いわゆる「デパ地下」つまりデパートの地下食料品売り場が、コロナ感染拡大を起こしているというニュースが続いています。その原因としては、人気化していて買い物客が密集しているからとか、バックヤードと言われる厨房や従業員の休憩ゾーンにおける感染対策が遅れているといった解説がされています。

そこで根本的な休業や、レイアウト変更などが行われないまま、現在は多くの店では「繁忙期の半数」をメドに、入店規制を行ったりして営業が続いています。

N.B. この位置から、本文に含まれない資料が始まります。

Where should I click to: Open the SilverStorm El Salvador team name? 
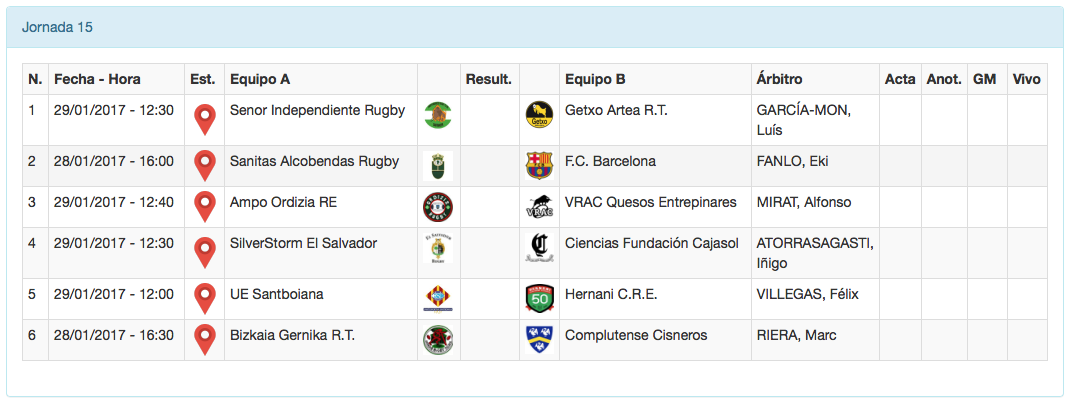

ですが、それ以前の問題としてそもそもデパートという業態には、新型コロナに対する脆弱性を抱えているという危機感が必要ではないかと思うのです。4点指摘をしておきます。

1つ目は商圏の広さです。デパートとスーパーを比較すると、客単価はデパートの方が高いわけです。ですから、デパートは富裕層が客であり、その他大勢が集まるスーパーより「客層は上」だから「安全」といった漠然としたイメージがあるようです。

この点がまず問題です。スーパーの商圏は普通は大きくはありません。東京や大阪などの「クルマ社会ではない」住宅密集地域の場合は、スーパーの商圏は徒歩圏であり、しかも購入した荷物を考えると通常の徒歩圏より半径は狭いと考えられます。300メートルとか、400メートルといった商圏です。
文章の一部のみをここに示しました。